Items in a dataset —
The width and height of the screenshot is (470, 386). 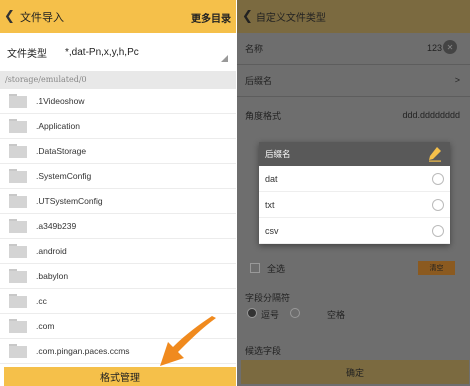 What do you see at coordinates (70, 201) in the screenshot?
I see `folder-name: .UTSystemConfig` at bounding box center [70, 201].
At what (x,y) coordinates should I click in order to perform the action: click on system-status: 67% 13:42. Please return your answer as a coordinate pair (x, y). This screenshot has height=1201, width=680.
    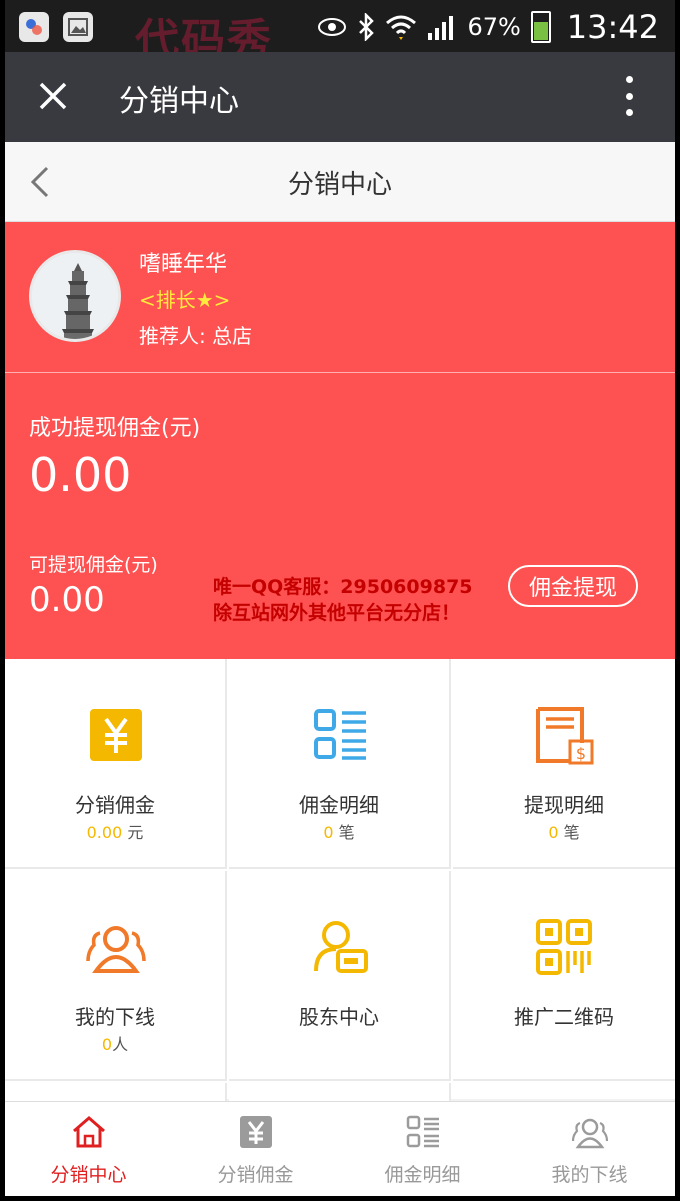
    Looking at the image, I should click on (488, 27).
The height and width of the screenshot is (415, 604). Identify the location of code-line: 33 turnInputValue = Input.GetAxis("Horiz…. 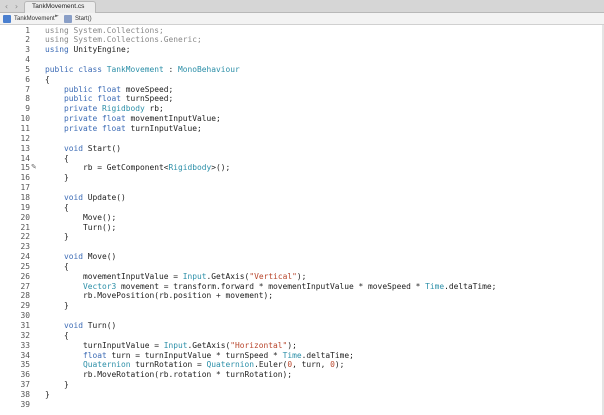
(302, 346).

Task directions —
Output the lines verbatim, starting at the line containing "The height and" and ending at the last line of the items, both ends included. Omit the picture from your output.

Result for this exercise —
The height and width of the screenshot is (415, 604). Identify the location of code-line: 33 turnInputValue = Input.GetAxis("Horiz…. 
(302, 346).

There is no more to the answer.